3D rmsd of substructure vs larger molecule

Dear all,

I would like to calculate RMSD values of 3D coordinates of a small molecule / fragment versus larger compounds containing the fragment as a substructure.

more in detail:
let’s say I have a list of molecules with both SMILES as a column and 3D coordinates in SDF as a column. These are results of a docking workflow. That means the column contains many poses of different molecules, but also several poses from the same molecule. All these molecules are about 300-450 Dalton and contain a common substructure that is the size of a small fragment, 120-200 Dalton. Also for this substructure, the fragment, I have 3D coordinates as SDF, found experimentally via X-ray crystallographic screening.
What I want to know:
how big is the 3D RMSD of the fragment vs the same atoms inside the bigger molecule?
In order to use that for further filtering, i.e. which docking poses moved far away from the input fragment coordinates.

my unsuccessful tries so far:

As far as I have tried the RDkit RMSD filter cannot do it, as
a) I cannot give a reference molecule
b) computes the RMSD between the entire molecule as far as I tested
(thus I would have to cut back the large molecule to the fragment (=MCS), but how to do that in KNIME? )

secondly I tried the KNIME the 3D RMSD node of CDK,
similar problems as with the other, plus
c) does not seem to give pair-wise RMSD but just overall RMSD in the whole column

I have a machine with 64 CPU (128 threads) and it should work on about 1 million poses or so in a reasonable time (e.g. 2h).
So as long as the solution can be parallelized, should be fine.

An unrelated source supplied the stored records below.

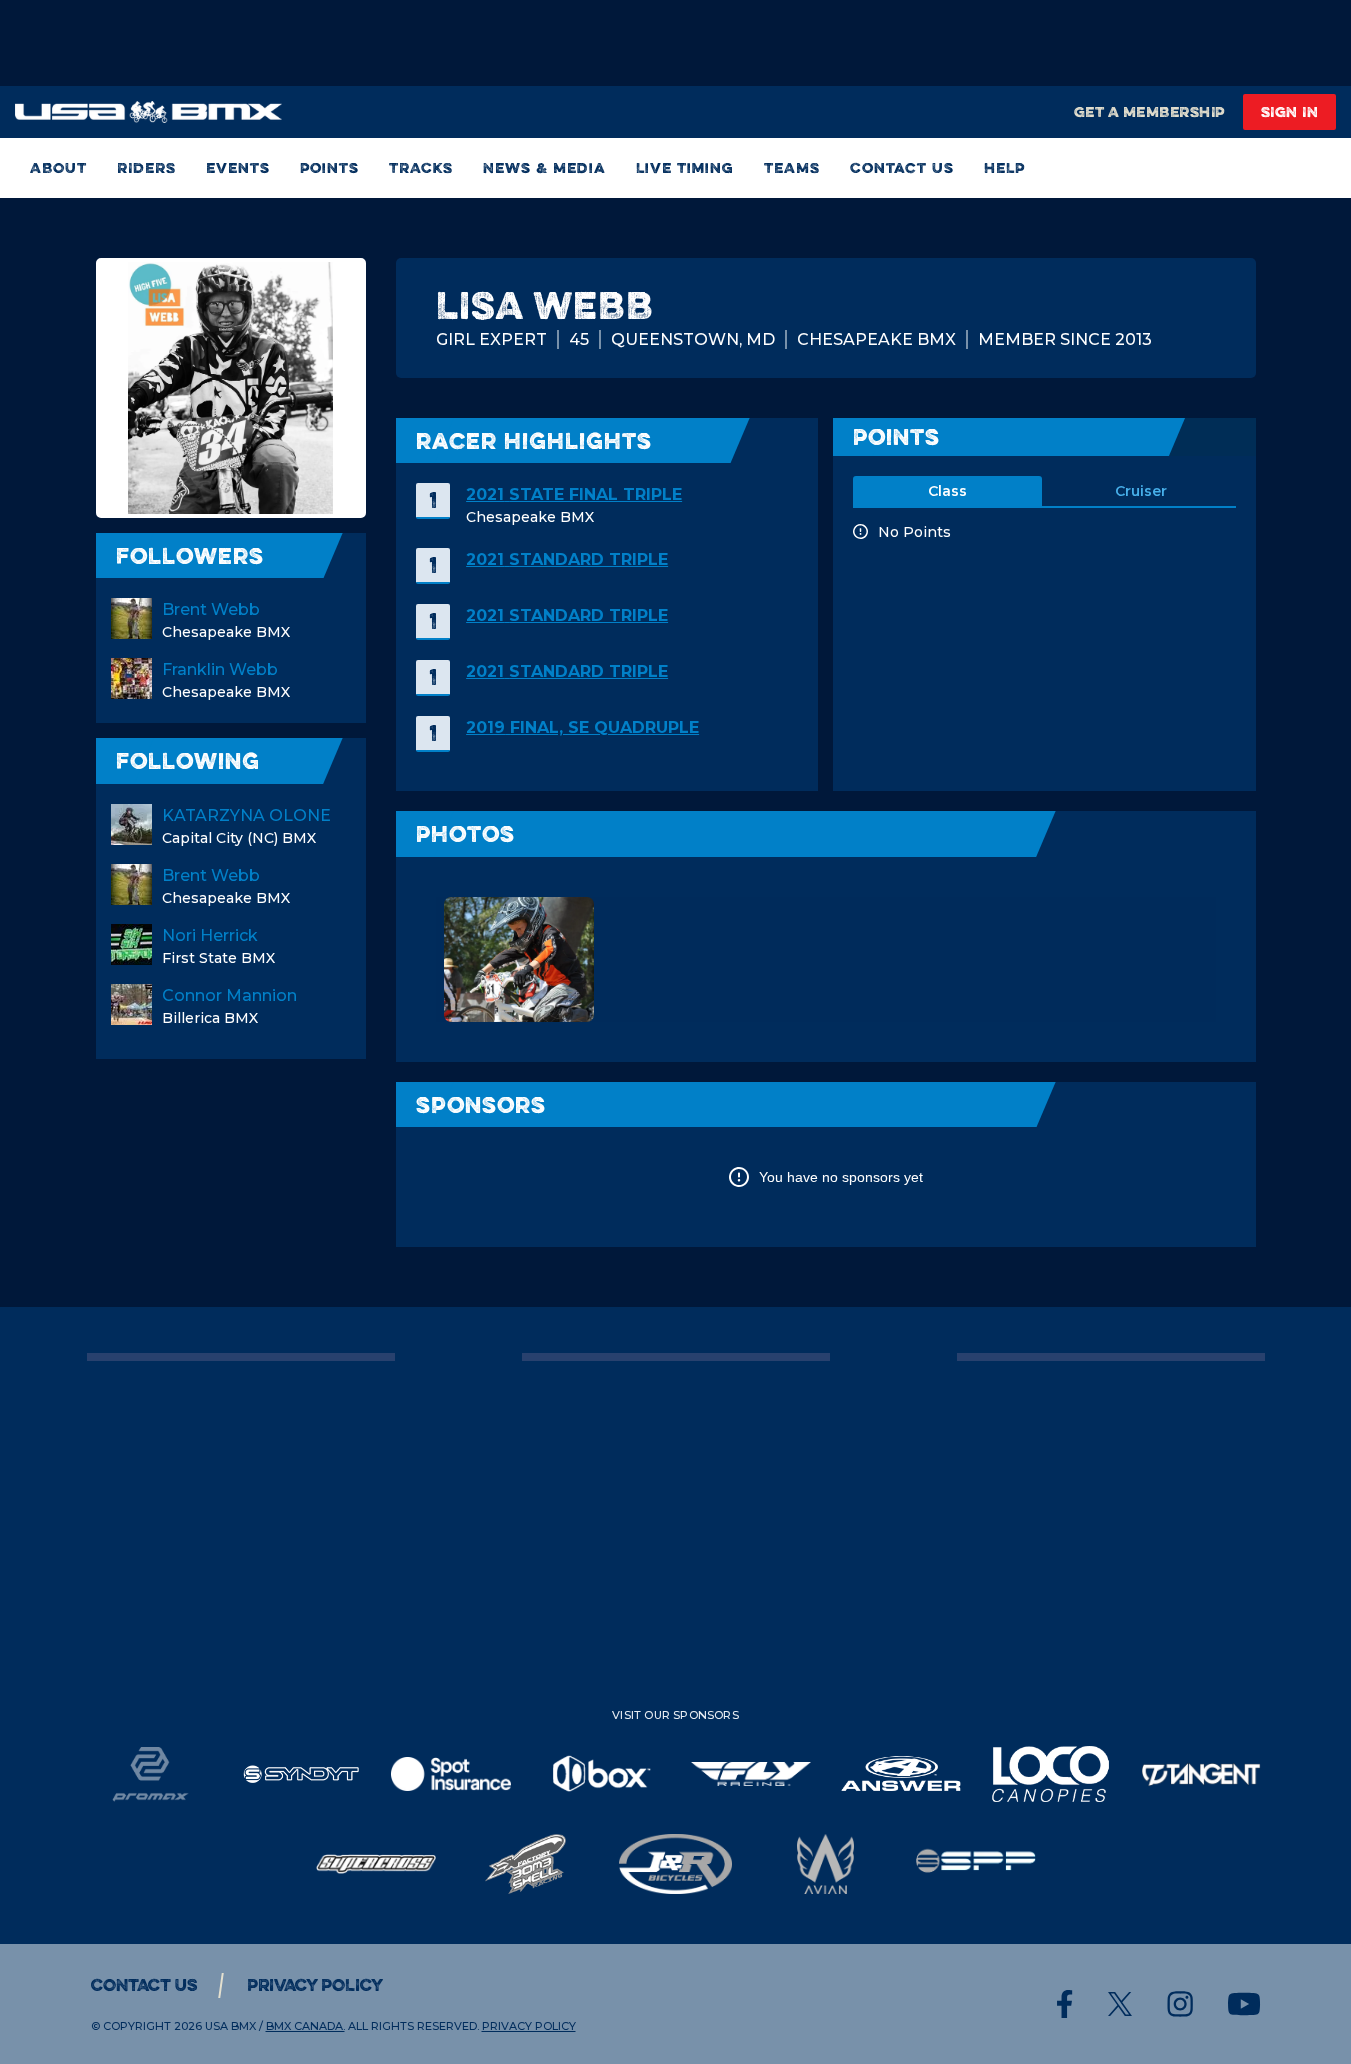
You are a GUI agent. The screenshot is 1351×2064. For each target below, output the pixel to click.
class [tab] (947, 491)
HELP (1004, 167)
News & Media (544, 167)
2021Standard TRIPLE (567, 559)
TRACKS (421, 167)
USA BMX (230, 2026)
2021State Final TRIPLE (574, 494)
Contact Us (902, 167)
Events (238, 167)
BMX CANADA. (305, 2026)
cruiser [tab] (1141, 491)
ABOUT (58, 167)
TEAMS (792, 167)
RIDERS (146, 167)
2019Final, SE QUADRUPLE (582, 727)
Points (329, 167)
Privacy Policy (315, 1985)
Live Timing (685, 167)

Has someone here maybe already dealt with a similar problem before and can help me, or point me in some directions?
I know it is a quite detailed problem (at least for us), but any tip is very much appreciated.

best regards,

I’m not really aware of a way of doing this directly at the moment, however, it ought to be possible to achieve this in one of 3 ways:

  • Using the RDKit Python API within a python snippet
  • Using the RDKit Java API within a Java snippet (there is some discussion of how to access the RDKit API in this manner here and here)
  • Writing a custom node based on the RDKit API

(These are at least vaguely in order of increasing deviation away from most people experience of using RDKit and/or KNIME!)

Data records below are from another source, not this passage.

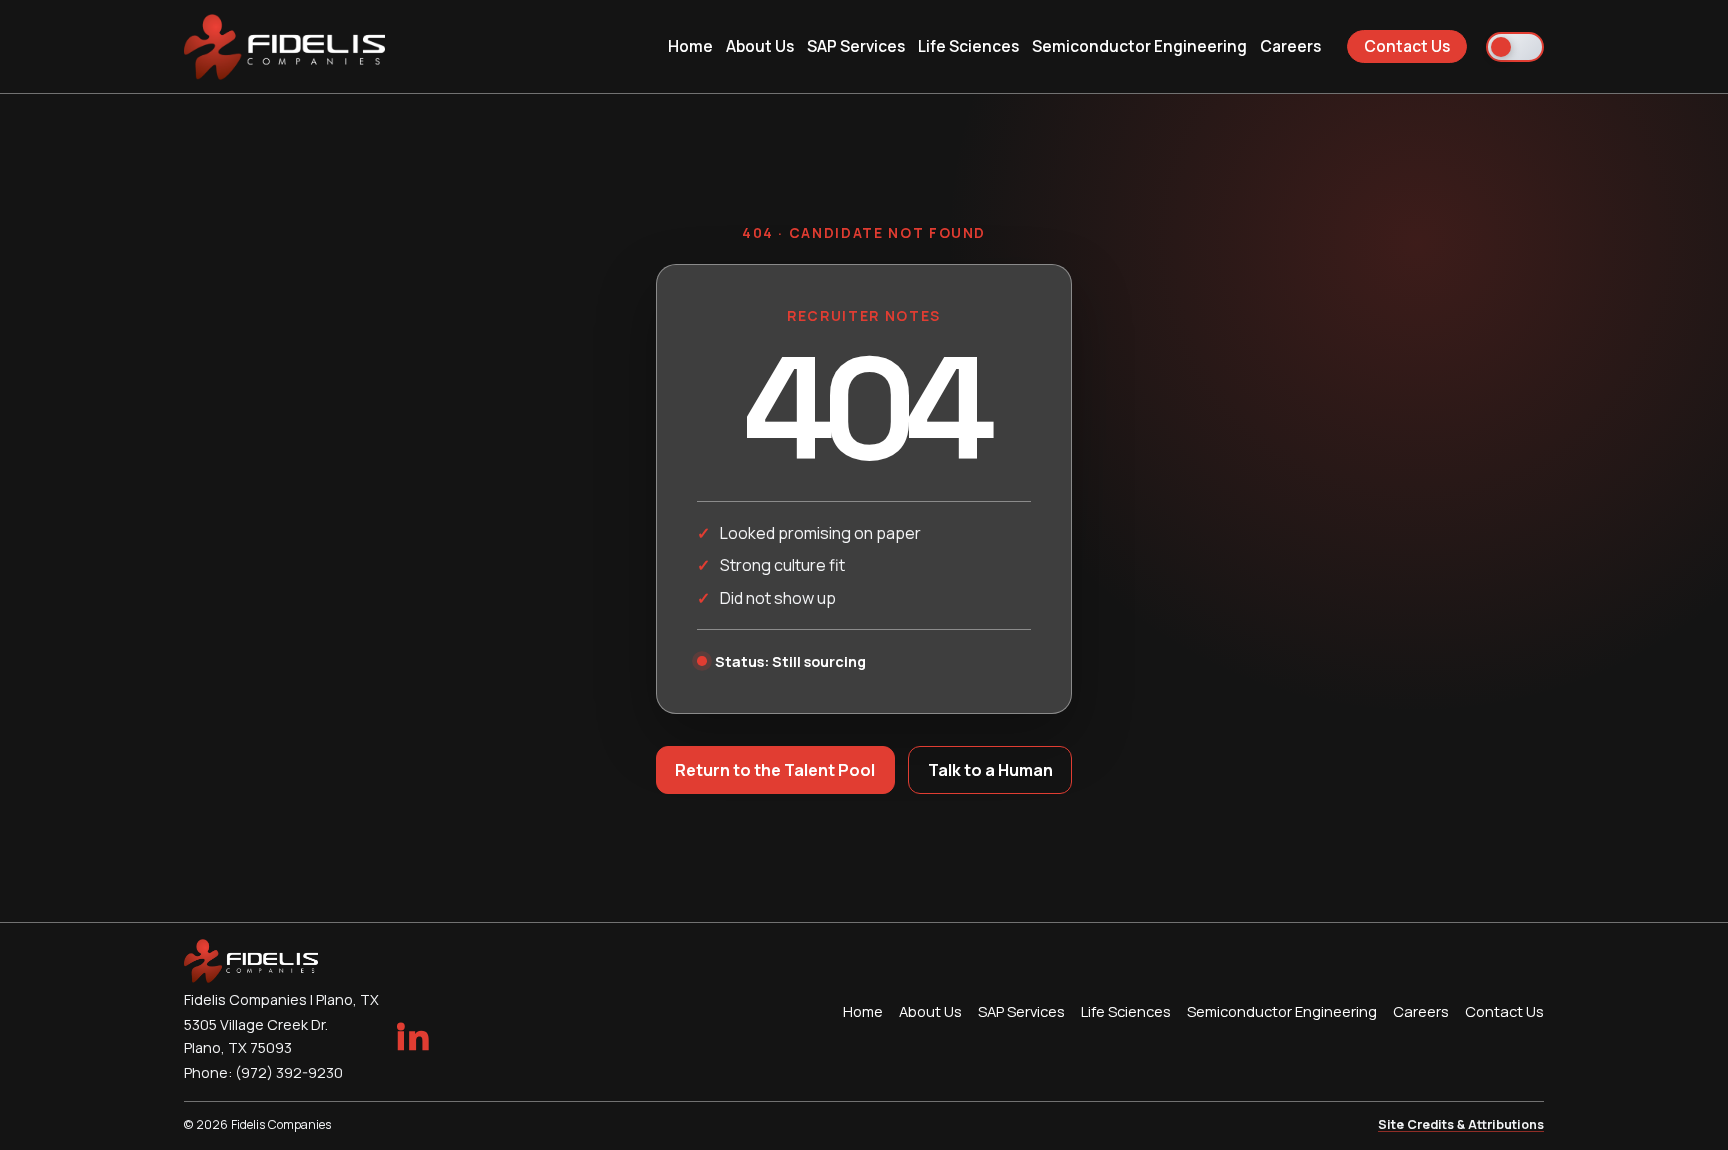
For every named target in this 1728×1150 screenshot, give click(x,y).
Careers (1290, 46)
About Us (760, 46)
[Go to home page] (284, 47)
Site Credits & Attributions (1461, 1124)
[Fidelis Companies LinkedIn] (412, 1036)
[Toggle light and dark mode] (1515, 47)
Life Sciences (968, 46)
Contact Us (1407, 46)
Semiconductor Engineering (1139, 46)
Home (690, 46)
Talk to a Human (990, 770)
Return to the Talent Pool (775, 770)
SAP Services (856, 46)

Most of the bits required are performed one way or another by our Templated Conformer Generation node (see https://kni.me/n/wK3RJiystQYq5M9w), but not in a way that you can access directly. The source code might, however, give some clues as to how to implement using the Java API.

I think the key steps you would need are:

  • Find the MCS
  • ‘Paste’ the coordinates of the MCS match from each half of the pair onto 2 copies of the MCS structure (or delete all non-matching atoms from each structure)
  • Calculate the RMSD

I hope that helps


Hi Steve,

thanks a lot for your tips,

I was looking a bit more into the MCS node of RDKit, but unfortunately could not find the coordinates info in the output. I have to say that I am not a programmer, so creating my own nodes or writing something myself in Java/Python is simply out of reach for me.
Thought that maybe it could be solved with a complex/creative combination of nodes or so. Hopefully more people would benefit from a solution to my problem, so that it might be integrated in some future plans of the developers.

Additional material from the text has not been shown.